Here is a screenshot the question.


By using FTC for the beginning suppose statement i get:
G(10) - G(0) = 21

For evaluating part (a) and using FTC I get:
G(100/10) - G(0/10) = ?
Simplified:
G(10) - G(0) = ?

Since I end up with G(10) - G(0) in both cases I would assume the answer is 21, however that is not the answer and I have started down the wrong path.
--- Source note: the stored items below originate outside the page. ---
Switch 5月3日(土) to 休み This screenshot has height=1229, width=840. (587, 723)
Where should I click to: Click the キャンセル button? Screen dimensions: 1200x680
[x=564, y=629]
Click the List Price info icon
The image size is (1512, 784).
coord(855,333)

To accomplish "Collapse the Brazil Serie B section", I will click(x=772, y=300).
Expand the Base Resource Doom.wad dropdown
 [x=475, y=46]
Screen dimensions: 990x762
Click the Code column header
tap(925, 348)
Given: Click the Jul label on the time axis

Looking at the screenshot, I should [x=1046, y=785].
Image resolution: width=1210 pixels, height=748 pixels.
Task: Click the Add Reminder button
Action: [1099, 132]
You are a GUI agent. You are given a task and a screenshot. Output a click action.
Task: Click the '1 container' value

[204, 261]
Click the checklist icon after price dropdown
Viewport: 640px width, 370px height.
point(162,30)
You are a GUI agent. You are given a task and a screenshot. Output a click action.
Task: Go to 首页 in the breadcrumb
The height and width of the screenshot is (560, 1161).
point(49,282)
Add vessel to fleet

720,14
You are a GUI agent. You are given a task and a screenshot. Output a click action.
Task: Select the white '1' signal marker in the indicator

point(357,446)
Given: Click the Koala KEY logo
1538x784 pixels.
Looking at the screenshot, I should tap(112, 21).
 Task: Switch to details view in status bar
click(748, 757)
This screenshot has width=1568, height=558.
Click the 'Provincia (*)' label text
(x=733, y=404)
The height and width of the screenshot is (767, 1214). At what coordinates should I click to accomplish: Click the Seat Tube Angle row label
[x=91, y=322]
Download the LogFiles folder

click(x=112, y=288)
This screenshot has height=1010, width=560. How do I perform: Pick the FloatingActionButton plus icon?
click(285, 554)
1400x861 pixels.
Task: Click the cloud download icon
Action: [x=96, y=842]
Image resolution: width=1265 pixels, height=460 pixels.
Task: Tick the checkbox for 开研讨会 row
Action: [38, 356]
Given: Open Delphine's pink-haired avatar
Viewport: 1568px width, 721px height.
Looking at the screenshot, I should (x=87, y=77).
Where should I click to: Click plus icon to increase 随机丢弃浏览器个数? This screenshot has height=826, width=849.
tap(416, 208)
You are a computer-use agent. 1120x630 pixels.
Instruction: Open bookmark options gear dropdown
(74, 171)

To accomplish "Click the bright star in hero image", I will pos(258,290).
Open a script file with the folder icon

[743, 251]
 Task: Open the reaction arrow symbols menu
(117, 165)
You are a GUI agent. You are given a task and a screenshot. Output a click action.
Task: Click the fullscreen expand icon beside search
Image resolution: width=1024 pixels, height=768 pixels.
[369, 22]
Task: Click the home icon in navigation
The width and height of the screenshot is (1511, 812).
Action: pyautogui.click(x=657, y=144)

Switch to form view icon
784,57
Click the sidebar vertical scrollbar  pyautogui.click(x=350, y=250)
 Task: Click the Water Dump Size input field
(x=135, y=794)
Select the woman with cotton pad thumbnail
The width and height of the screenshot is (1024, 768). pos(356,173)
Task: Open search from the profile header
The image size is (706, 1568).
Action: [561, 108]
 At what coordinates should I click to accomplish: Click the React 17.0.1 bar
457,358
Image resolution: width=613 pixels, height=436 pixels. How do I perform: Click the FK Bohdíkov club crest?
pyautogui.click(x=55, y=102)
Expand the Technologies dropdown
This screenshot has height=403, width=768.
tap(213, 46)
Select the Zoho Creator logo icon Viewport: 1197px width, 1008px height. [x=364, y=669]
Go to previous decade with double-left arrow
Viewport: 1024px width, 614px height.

Any help would be greatly appreciated.

 

[DrPhil]

Here is a screenshot the question.
View attachment 2540

By using FTC for the beginning suppose statement i get:
G(10) - G(0) = 21

For evaluating part (a) and using FTC I get:
G(100/10) - G(0/10) = ?
Simplified:
G(10) - G(0) = ?

Since I end up with G(10) - G(0) in both cases I would assume the answer is 21, however that is not the answer and I have started down the wrong path.

Any help would be greatly appreciated.

I assume you are using upper-case G(x) for the antiderivative of g(x), that is G'(x) = g(x)

(a) make the substitution u = t/10, t = 10 u
then du = dt/10, dt = 10 du
and the limits t = 0,100 ---> u = 0,10
What did you do with the factor of 10?

(b) substitute u = 10 - t
What is dt in terms of du?
What are the limits of integration for u, corresponding to t from 0 to 10?

 

[pka]

\(\displaystyle \int_0^{100} {f\left( {\dfrac{t}{{10}}} \right)dt} \)

Let \(\displaystyle u=\dfrac{t}{10}\) so \(\displaystyle 10du=dt\) and
\(\displaystyle \[\begin{array}{ccr} t & 0 & {100} \\\hline u &0 & {10} \\ \end{array}
\)

 

[marc017]

Thank you guys that really helped! I got 210 for part (a) and 21 for part (b) which were both correct.